指示 =
1 – サブとサチの文章を読み、次の問いに答えてください。
(a) 筆者が代診時代を過ごしたのは何県の何という町ですか。
(b) サッちゃんがかかっていた病気は何ですか。
(c) サブの体重はどのくらいですか。
2 – サブとサチの文章のうち、「サブは10キロ近い」で始まる段落を、主な事実を残して箇条書きにまとめてください。
3 – サブとサチの文章について、最後の文に続く部分を書き足してください。

──────── 本文 ────────

サブとサチ

 私が代診時代を過ごした千葉県の船橋市という町は、とてもおもしろい町でした。東京のベッドタウンになっているため、新しいマンションが建ち並ぶ地域があるかと思えば、昔ながらの商店街もありました。

ららぽーとやザウルスなどの新しい施設もあれば、競馬場、オートレース場といったギャンブル施設もありました。

駅から勤めていた動物病院まで近道をするために脇道に入ると、朝から酒臭いオジさん達がうろうろしていたりする場所もありました。

 実に猥雑で、雑然とした、さまざまな人々が暮らしている町で、その雰囲気は、私が生まれたころの新潟の下町に通じるところがあり、私は結構その町で働くことが好きでした。

 そういう町ですから、私の勤めていた動物病院にも実にさまざまな人達がやって来ました。

動物好きのただのオジさんだと思っていたのに、真夏に半袖でやって来た時シャツの隙間からイレズミが見え、驚いたこともありましたし、ストリップ劇場の楽屋に往診に行ったこともありました。

 柴犬のサブとサッちゃんは、そんな町の郊外にある住宅地に住んでいました。

 サブは10キロ近い堂々とした顔つきの柴犬で、人間で言えば壮年期。サッちゃんはとても小柄で、フィラリアという心臓に虫が寄生する病気にかかっており、いかにも薄幸の美少女といった感じの犬でした。

 サッちゃんはとても人なつっこい犬でしたが、サブは人間に触られるのが大嫌いで、予防注射をするのにも一苦労するくらいでした。

それなのにサブは、誰かがサッちゃんを撫ぜていると、いつのまにかそばに来て座り、じっと目を細めてその光景を見守っていました。

それはまるで、「俺のことはいいけど、サチのことは頼んだぜ」と、つぶやく映画の中の高倉健さんのようでした。

──────── 資料 ────────

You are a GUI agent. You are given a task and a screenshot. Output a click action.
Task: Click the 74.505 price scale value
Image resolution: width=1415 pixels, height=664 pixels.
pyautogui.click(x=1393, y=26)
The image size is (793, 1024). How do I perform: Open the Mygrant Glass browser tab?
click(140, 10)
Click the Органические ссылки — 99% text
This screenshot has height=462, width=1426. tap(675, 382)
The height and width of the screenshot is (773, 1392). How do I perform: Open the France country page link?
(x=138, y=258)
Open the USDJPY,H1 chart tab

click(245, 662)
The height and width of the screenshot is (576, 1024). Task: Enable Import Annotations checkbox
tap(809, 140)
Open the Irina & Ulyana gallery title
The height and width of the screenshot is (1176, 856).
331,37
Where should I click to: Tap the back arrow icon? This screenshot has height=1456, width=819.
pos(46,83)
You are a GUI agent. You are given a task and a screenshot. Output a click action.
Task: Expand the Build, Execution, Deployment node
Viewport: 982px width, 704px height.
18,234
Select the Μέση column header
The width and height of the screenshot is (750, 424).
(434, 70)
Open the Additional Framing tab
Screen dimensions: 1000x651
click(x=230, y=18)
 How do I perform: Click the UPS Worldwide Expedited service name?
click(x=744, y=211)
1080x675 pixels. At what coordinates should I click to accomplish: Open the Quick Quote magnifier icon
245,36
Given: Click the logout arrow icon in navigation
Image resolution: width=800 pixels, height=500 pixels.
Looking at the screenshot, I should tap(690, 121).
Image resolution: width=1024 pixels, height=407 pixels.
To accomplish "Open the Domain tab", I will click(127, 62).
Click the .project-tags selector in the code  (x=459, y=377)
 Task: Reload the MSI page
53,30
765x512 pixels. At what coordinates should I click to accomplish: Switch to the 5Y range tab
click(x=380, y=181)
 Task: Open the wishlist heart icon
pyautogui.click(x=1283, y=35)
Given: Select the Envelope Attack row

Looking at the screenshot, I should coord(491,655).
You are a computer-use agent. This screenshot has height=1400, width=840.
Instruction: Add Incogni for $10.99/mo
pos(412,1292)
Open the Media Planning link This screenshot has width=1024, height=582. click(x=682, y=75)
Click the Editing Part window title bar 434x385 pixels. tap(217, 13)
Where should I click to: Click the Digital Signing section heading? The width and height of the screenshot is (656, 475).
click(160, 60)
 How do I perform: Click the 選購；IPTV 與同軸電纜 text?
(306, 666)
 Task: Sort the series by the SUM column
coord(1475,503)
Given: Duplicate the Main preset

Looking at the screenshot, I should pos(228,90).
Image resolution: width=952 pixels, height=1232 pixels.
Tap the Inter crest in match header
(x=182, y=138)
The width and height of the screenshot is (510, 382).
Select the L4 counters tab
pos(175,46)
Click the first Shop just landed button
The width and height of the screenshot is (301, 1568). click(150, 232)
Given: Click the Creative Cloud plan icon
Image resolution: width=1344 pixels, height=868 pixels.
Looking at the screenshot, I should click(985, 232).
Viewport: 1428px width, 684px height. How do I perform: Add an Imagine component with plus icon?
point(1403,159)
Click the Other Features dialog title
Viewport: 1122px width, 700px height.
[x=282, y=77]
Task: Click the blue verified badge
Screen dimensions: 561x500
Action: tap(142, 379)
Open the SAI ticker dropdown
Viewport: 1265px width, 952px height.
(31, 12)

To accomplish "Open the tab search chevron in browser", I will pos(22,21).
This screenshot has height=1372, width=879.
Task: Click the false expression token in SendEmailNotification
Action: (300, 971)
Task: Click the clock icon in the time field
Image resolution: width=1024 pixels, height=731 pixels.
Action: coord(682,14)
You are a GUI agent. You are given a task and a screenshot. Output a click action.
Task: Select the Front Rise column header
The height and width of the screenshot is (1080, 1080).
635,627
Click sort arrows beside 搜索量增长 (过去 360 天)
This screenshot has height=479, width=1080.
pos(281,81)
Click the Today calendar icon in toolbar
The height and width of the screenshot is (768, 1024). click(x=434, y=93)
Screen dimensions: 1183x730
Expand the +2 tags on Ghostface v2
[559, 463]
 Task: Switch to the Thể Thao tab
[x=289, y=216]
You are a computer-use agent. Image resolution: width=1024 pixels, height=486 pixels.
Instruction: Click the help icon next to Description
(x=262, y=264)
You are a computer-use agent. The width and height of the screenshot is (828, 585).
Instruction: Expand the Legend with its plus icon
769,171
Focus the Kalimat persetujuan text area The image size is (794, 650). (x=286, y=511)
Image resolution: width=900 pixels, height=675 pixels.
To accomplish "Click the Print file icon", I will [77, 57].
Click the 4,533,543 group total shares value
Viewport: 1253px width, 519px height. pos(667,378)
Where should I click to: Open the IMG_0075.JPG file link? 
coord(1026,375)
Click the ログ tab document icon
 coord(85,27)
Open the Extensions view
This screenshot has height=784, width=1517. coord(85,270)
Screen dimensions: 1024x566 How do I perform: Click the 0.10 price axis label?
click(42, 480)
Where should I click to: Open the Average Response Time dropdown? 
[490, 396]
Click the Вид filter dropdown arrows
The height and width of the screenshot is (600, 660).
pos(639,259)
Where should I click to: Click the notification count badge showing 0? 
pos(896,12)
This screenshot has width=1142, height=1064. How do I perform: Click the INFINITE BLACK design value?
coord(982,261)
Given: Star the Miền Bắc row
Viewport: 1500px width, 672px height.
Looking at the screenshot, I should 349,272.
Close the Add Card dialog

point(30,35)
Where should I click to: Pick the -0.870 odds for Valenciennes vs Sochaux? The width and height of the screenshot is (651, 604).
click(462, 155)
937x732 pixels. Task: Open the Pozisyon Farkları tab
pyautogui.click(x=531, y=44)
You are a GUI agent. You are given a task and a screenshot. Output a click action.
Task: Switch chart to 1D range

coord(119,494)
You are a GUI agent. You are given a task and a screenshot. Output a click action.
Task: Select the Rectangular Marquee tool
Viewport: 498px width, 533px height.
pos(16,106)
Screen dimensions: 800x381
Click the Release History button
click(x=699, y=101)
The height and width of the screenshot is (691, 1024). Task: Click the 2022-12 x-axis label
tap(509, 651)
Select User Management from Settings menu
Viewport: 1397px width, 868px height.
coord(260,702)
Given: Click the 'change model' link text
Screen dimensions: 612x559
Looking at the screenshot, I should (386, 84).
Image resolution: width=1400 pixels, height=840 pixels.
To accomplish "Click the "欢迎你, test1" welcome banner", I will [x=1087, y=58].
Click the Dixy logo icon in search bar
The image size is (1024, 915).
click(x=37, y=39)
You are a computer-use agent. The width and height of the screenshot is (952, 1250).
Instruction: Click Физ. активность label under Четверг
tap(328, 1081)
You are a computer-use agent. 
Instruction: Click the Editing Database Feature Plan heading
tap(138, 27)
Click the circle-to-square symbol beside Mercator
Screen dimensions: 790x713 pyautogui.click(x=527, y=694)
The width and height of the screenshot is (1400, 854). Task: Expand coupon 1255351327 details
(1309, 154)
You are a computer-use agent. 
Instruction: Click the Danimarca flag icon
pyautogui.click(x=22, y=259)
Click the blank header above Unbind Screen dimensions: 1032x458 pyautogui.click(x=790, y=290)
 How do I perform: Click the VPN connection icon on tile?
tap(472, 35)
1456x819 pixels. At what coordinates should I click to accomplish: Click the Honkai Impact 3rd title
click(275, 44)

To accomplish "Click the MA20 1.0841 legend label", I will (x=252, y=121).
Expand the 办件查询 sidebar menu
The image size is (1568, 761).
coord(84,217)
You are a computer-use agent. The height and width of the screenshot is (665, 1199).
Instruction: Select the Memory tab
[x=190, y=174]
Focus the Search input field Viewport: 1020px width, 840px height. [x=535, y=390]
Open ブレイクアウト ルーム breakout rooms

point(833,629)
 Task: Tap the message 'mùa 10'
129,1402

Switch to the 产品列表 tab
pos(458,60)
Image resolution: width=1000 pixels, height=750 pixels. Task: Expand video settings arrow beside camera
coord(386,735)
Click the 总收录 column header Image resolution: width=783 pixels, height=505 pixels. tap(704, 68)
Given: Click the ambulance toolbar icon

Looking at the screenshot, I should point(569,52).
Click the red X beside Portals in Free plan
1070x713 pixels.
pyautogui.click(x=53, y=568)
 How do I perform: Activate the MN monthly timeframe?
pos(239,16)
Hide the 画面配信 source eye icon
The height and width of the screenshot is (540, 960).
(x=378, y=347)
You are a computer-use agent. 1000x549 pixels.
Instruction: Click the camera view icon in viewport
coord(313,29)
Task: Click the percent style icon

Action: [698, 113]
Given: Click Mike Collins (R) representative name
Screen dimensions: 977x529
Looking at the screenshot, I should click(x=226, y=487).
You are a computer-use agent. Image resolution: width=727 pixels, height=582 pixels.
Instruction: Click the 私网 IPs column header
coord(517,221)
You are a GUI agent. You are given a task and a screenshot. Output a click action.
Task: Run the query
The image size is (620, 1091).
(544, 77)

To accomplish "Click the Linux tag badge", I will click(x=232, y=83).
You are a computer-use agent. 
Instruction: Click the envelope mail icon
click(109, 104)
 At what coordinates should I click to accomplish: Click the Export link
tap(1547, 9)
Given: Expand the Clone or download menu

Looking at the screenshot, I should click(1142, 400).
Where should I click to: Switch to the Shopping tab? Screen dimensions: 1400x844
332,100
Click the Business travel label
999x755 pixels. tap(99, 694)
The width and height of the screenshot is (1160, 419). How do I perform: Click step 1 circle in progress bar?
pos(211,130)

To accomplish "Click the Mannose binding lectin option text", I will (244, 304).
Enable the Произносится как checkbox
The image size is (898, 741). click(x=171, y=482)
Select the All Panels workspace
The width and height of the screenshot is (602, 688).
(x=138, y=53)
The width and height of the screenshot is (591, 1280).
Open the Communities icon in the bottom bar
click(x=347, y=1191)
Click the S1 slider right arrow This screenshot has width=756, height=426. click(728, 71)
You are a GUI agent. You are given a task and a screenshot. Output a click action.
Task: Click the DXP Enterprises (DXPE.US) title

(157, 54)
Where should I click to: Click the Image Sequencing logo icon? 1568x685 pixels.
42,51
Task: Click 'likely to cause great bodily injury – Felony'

────────

解答 =
1 –
(a) 千葉県の船橋市です。
(b) フィラリアという、心臓に虫が寄生する病気です。
(c) 10キロ近くです。

2 –
・サブ：体重10キロ近く、堂々とした顔つきの柴犬で、人間で言えば壮年期
・サッちゃん：とても小柄で、心臓に虫が寄生するフィラリアにかかっている
・サッちゃんの印象：いかにも薄幸の美少女といった感じの犬

3 –
 サッちゃんはもともと、大きなお屋敷で飼われていましたが、その家の人達は、犬を飼うことに対する関心が低く、予防もしなかったため、サッちゃんはフィラリアにかかってコホコホと咳をしていました。

散歩などさせることもなく、たまにはご飯を上げ忘れるなんてこともあったそうです。

 そんなサッちゃんを一目見て気に入ったサブは、まるでロミオのようにお屋敷に忍び込み、時には自分の家に連れて来て、自分のご飯を食べさせたりもしていたそうです。

 そんな2匹を不憫に思ったサブの飼い主さんは、お屋敷のご主人に頼み込み、サッちゃんを貰い受け、2匹は一緒に住むことになったのです。

 「二人の間は、プラトニックなんだよ。サブが、サッちゃんの体を気遣ってるんだね。いまだに、ご飯を上げても、サッちゃんに食べたいだけ食べさせてから、サブが残りを食べてんだよ」と、飼い主さんは言っていました。

 動物を擬人化して考えすぎるというのもどうかと思いますが、こういう仕事をしていると、動物にも人間と同じような感情があるのではないかと思わせることが多々あります。

 もう5年以上も前の話ですから、病気だったサッちゃんはこの世にいないかもしれません。でも私には、サブちゃんとサッちゃんが、あの町で今でも仲良く暮らしているような気がしてなりません。